El documento A/HRC/62/32 parte de una idea que tiene una importancia jurídica clara: el acceso a medicamentos, vacunas y otros productos de salud forma parte de la protección del derecho de toda persona al disfrute del más alto nivel posible de salud física y mental. Sin embargo, esta nota del Consejo de Derechos Humanos no contiene todavía el estudio de fondo previsto. Precisamente por eso resulta interesante: permite ver qué cuestiones considera prioritarias Naciones Unidas y qué dificultades existen para desarrollar esa labor.
En la resolución 59/7, el Consejo pidió a la Oficina del Alto Comisionado que continuara durante tres años prestando asistencia técnica a los Estados sobre la dimensión de derechos humanos del acceso a medicamentos y vacunas. El mandato no se limita, por tanto, a una cuestión sanitaria o de política pública. Se plantea expresamente desde la perspectiva de los derechos humanos y exige prestar especial atención a los obstáculos que afectan a los sectores vulnerables de la población y a los países en desarrollo.
La propia resolución identifica algunos Estados que merecen una atención reforzada: los países menos adelantados, los Estados en desarrollo sin litoral y los pequeños Estados insulares en desarrollo. Esta precisión muestra que el problema del acceso no puede analizarse de manera abstracta. Que un medicamento exista o que una vacuna haya sido desarrollada no significa que todas las personas puedan acceder realmente a ella. Las diferencias económicas, territoriales o estructurales pueden convertir esa posibilidad teórica en algo prácticamente inaccesible para determinados colectivos.
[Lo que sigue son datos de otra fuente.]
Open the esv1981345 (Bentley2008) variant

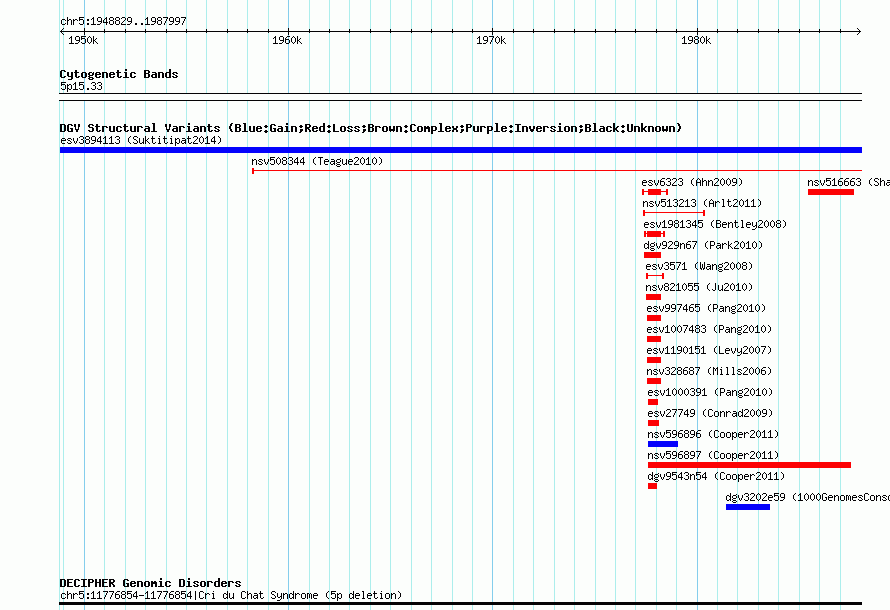[715, 224]
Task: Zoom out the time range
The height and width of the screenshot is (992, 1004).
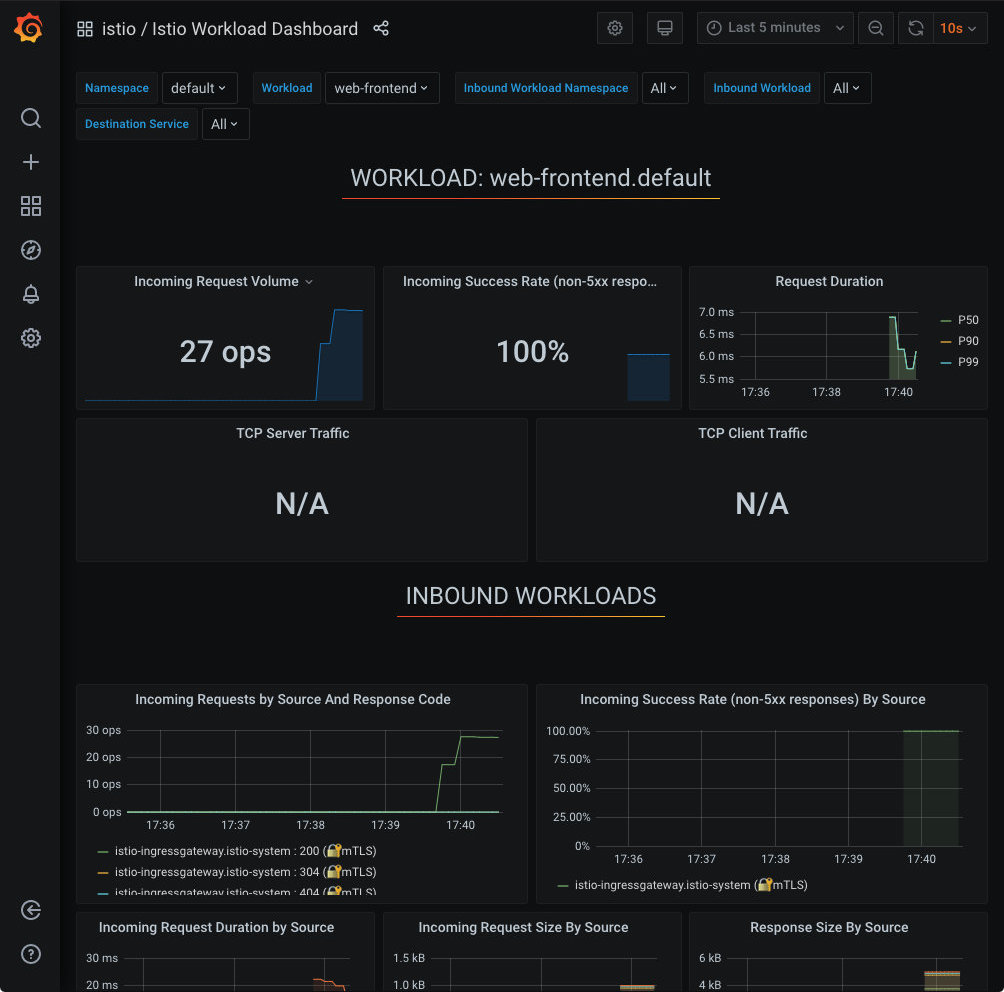Action: pos(876,28)
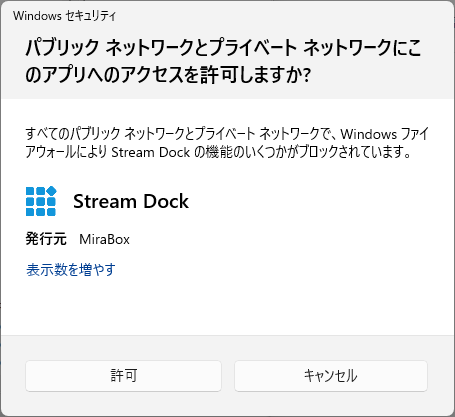Click the diamond tile of Stream Dock icon

pyautogui.click(x=51, y=191)
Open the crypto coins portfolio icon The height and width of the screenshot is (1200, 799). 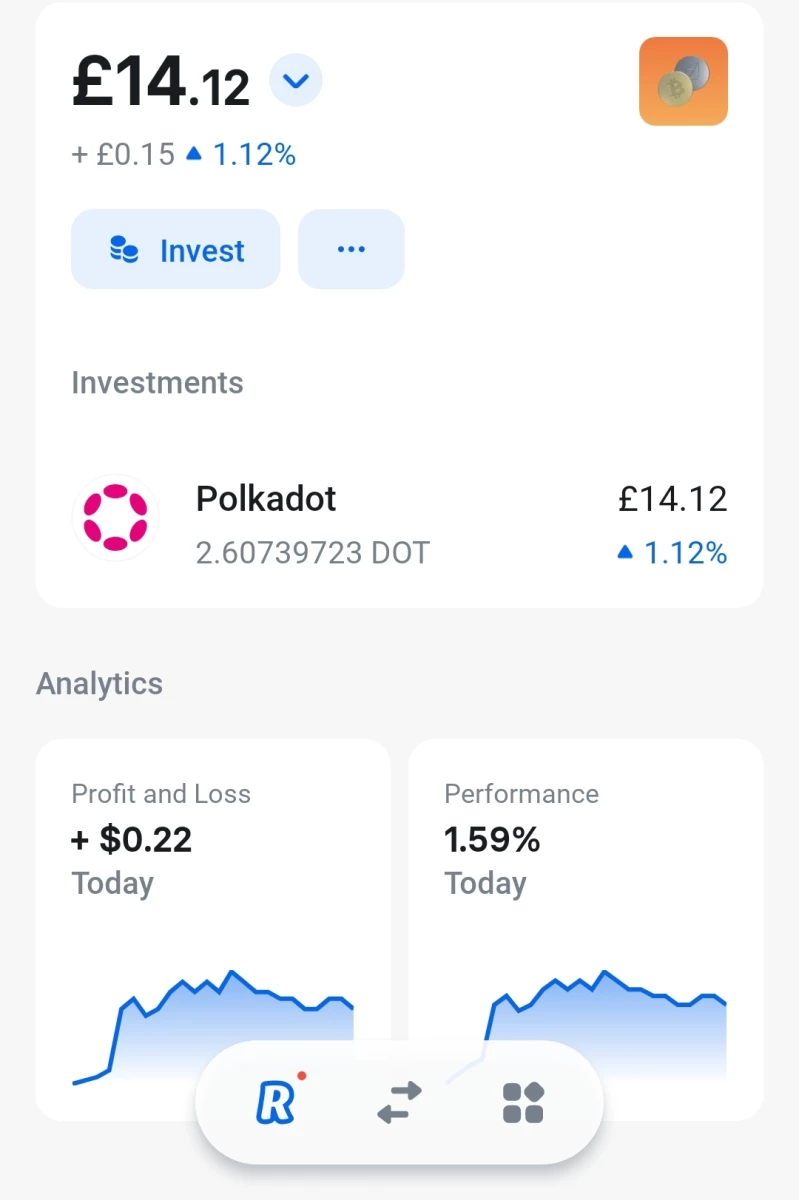tap(683, 81)
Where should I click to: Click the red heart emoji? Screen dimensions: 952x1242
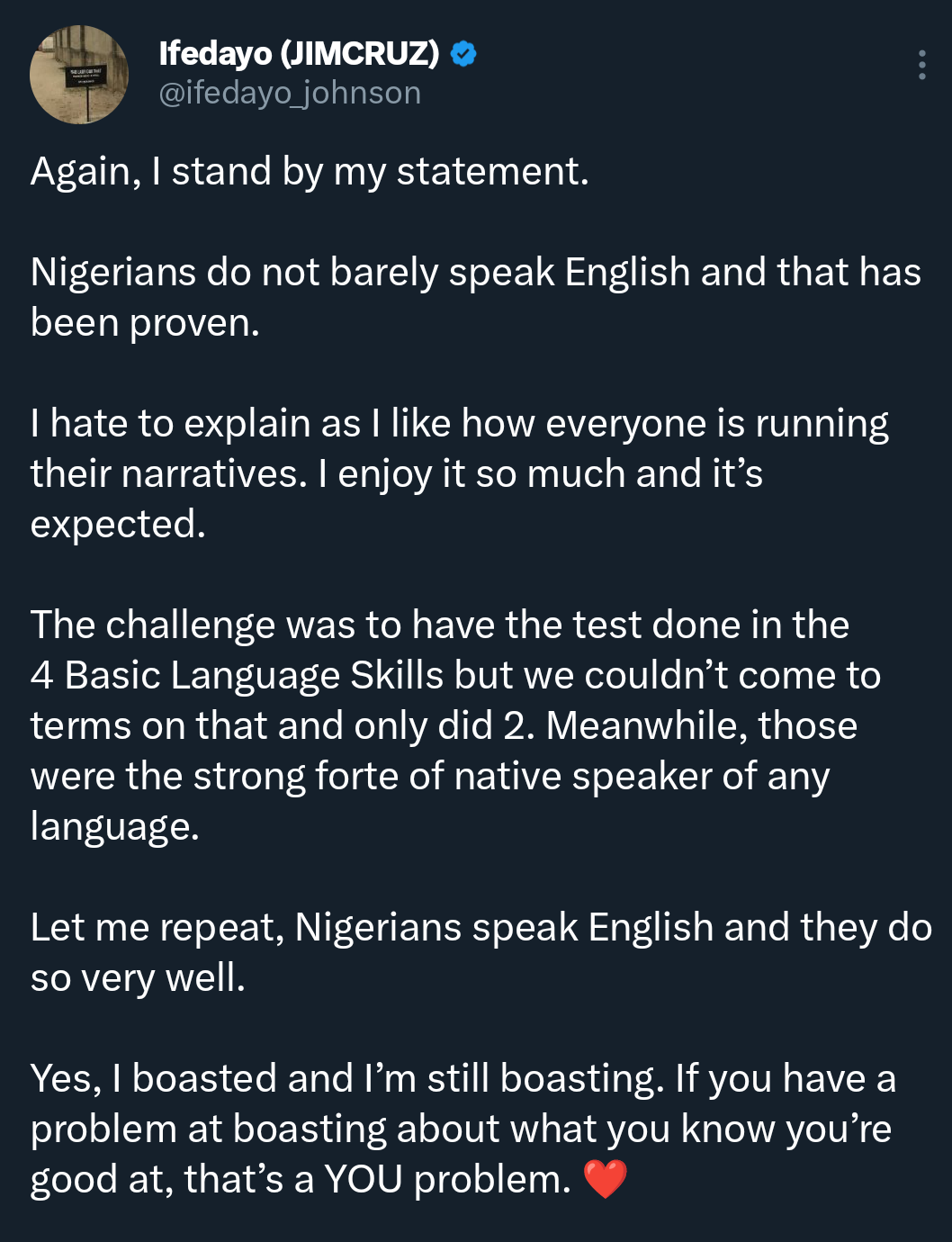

Además, el Consejo había encargado un estudio analítico sobre las lagunas existentes en la protección de los segmentos vulnerables de la población. Su objetivo era estudiar las medidas necesarias para corregir esas carencias y asegurar la accesibilidad y disponibilidad de medicamentos, vacunas y otros productos de salud. También debía analizar modelos, mecanismos y acuerdos de cooperación internacional y regional. Esto es importante, ya que el documento deja ver que la respuesta no puede recaer únicamente sobre cada Estado de forma aislada, especialmente cuando existen grandes diferencias de recursos y capacidad sanitaria.
Otro aspecto es que el Consejo pidió que estos documentos se preparasen en formatos accesibles y de lectura fácil. No es un detalle menor. Si un trabajo sobre derechos humanos pretende identificar barreras que afectan precisamente a personas en situaciones de vulnerabilidad, la propia información debe ser comprensible y accesible.
Sin embargo, el elemento central de A/HRC/62/32 es el aplazamiento del estudio. La Oficina del Alto Comisionado informó el 1 de junio de 2026 de que la crisis de liquidez de Naciones Unidas impedía cumplir íntegramente todos sus mandatos dentro de los plazos previstos. Por esa razón, el estudio que debía presentarse en el 62.º período de sesiones se trasladó al 63.º. El documento es muy breve y no ofrece todavía conclusiones materiales sobre las lagunas de protección; atribuirle resultados que aún no existen sería ir más allá de lo que realmente dice la nota.
Esta circunstancia plantea una cuestión jurídica e institucional interesante. Los derechos reconocidos internacionalmente necesitan mecanismos de seguimiento, estudios, cooperación y asistencia técnica para convertirse en garantías efectivas. Cuando la falta de recursos retrasa estos instrumentos, también se ralentiza la identificación de problemas y la formulación de respuestas para quienes se encuentran en una posición más vulnerable. El retraso no elimina el mandato del Consejo, pero sí demuestra que la protección internacional de los derechos humanos depende también de que las instituciones encargadas de supervisarlos dispongan de medios suficientes.
Por tanto, A/HRC/62/32 no es todavía el informe sustantivo sobre acceso a medicamentos y vacunas, sino una nota que explica por qué ese análisis ha tenido que posponerse. Su interés jurídico reside precisamente en recordar que garantizar el derecho a la salud no consiste solo en reconocerlo formalmente. También requiere estudiar dónde se producen las desigualdades, apoyar a los Estados, reforzar la cooperación internacional y asegurar que los mecanismos creados para proteger a las personas más vulnerables puedan funcionar de manera efectiva.